Um relatório da Statista prevê que a IA generativa no setor crescerá 12% ao ano até 2027, movimentando bilhões. Grandes estúdios, como a Capcom, também investem em IA para otimizar processos, como animação e testes.
Porém, ela traz dilemas. Enquanto corta custos, pode substituir empregos, especialmente em áreas como design e QA (controle de qualidade). Para indies, é uma bênção; para os jogos AAA, uma ferramenta ainda em teste.
Um mercado em mudança
A linha do tempo dos custos reflete a evolução da indústria. Nos anos 2000, jogos como Final Fantasy VII marcavam o início da escalada, com seus US$ 40 milhões a US$ 45 milhões nas cifras investidas. Na década de 2010, esses números saltaram para US$ 265 milhões, com GTA V — e hoje, alguns casos apontam a casa dos bilhões de dólares.
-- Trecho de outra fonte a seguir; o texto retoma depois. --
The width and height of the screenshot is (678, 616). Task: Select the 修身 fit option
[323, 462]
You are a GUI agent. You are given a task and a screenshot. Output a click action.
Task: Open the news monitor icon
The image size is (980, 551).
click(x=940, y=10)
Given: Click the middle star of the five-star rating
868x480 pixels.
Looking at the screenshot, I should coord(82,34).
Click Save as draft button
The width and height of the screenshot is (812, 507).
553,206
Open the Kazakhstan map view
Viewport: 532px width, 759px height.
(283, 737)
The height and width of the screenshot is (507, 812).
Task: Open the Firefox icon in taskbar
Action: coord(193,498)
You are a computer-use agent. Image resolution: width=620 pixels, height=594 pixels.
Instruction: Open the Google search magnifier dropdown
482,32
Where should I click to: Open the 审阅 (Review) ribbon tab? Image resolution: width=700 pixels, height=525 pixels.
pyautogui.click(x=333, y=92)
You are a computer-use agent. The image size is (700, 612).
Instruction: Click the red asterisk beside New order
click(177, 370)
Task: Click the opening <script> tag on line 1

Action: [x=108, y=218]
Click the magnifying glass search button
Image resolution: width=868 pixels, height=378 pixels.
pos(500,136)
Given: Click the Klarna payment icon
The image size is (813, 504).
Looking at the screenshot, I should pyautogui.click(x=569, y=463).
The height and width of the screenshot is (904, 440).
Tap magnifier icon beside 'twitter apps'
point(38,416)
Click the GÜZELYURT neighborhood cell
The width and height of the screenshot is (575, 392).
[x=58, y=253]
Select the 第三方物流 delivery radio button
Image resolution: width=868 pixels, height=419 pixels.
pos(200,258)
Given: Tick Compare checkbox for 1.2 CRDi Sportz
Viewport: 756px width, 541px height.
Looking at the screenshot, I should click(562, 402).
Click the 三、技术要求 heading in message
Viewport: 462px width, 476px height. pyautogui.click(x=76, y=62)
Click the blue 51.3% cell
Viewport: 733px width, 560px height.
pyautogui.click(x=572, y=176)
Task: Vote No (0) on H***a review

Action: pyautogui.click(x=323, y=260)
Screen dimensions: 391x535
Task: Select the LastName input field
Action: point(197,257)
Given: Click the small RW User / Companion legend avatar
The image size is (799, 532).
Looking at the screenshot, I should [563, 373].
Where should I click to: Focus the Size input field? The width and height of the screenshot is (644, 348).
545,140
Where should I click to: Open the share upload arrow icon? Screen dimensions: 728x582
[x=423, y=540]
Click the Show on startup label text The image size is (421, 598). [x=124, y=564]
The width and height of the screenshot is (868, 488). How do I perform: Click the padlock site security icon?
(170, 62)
Hoje, o setor busca equilíbrio. Os jogos AAA precisam de sucessos garantidos ou correm o risco de colapsar sob seu próprio peso. Os games indies, com agilidade e IA, ganham espaço. Para os jogadores, o preço dos jogos sobe, mas opções baratas — ou gratuitas, com microtransações — surgem a todo vapor.
O verdadeiro custo, porém, está na incerteza: em um mercado volátil, nem todo investimento garante retorno. A indústria dos games, como nunca antes, está jogando com fogo — e o próximo grande lançamento pode ser a faísca que redefine tudo.